* What is expected *
Line by line, the data below should be set down unchanged, with images excluded.

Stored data
__________________________________________________
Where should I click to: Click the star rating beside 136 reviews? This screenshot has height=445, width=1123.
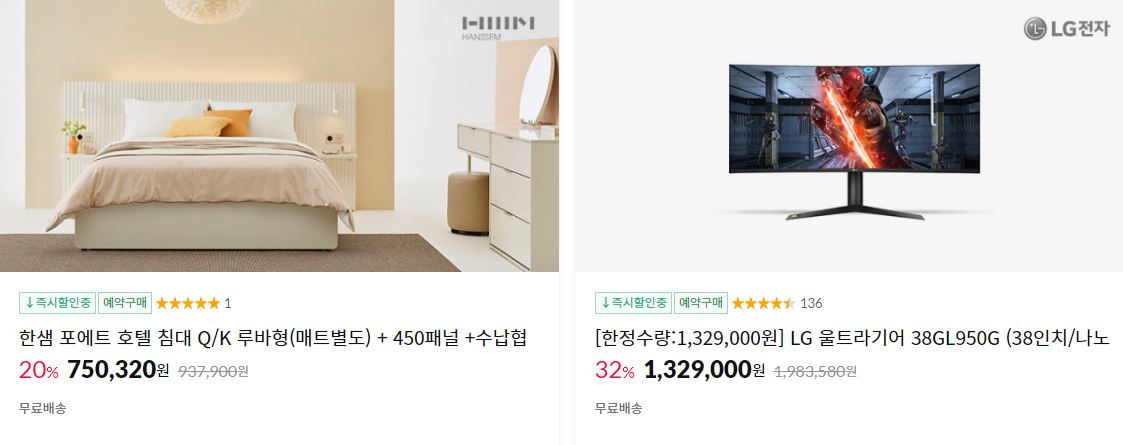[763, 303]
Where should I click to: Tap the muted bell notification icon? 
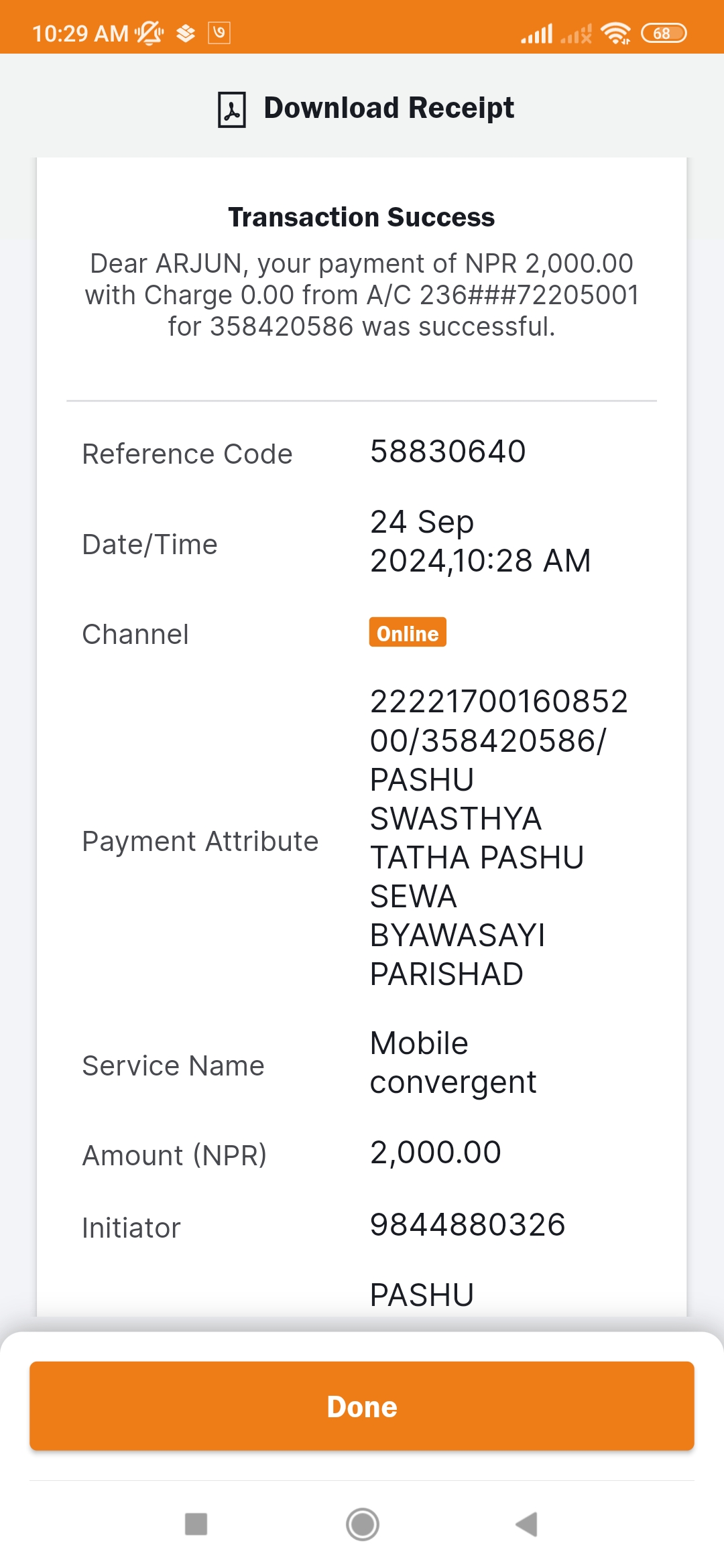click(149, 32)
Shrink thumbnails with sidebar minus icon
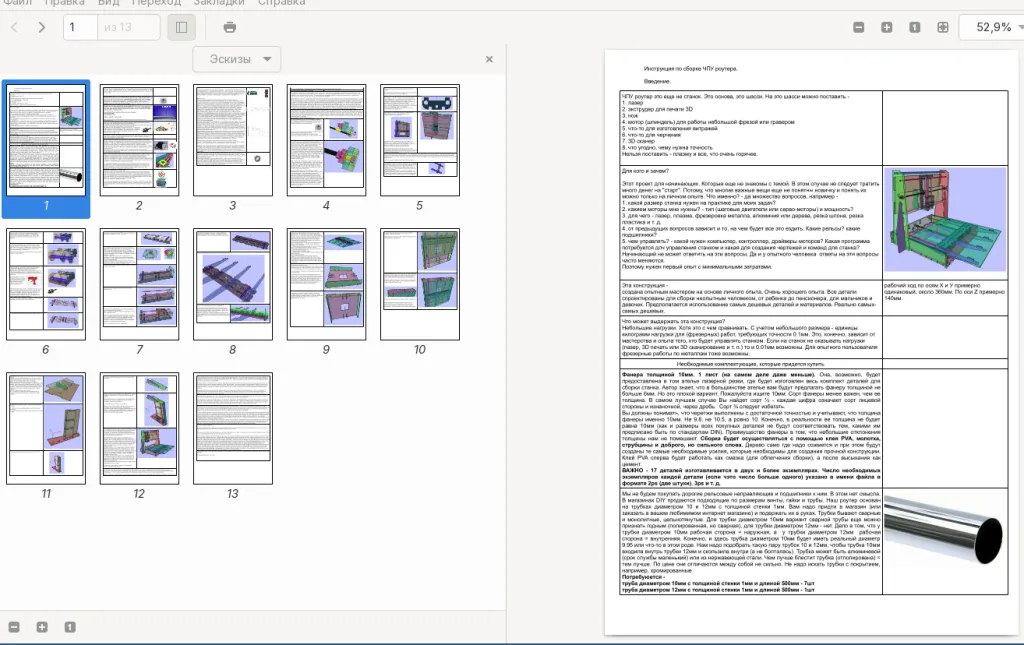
__________________________________________________
* Solution for this exercise *
Where should I click to: Click the star rating beside 136 reviews? This screenshot has height=445, width=1123.
[763, 303]
Where should I click to: Tap the muted bell notification icon? 
click(149, 32)
Shrink thumbnails with sidebar minus icon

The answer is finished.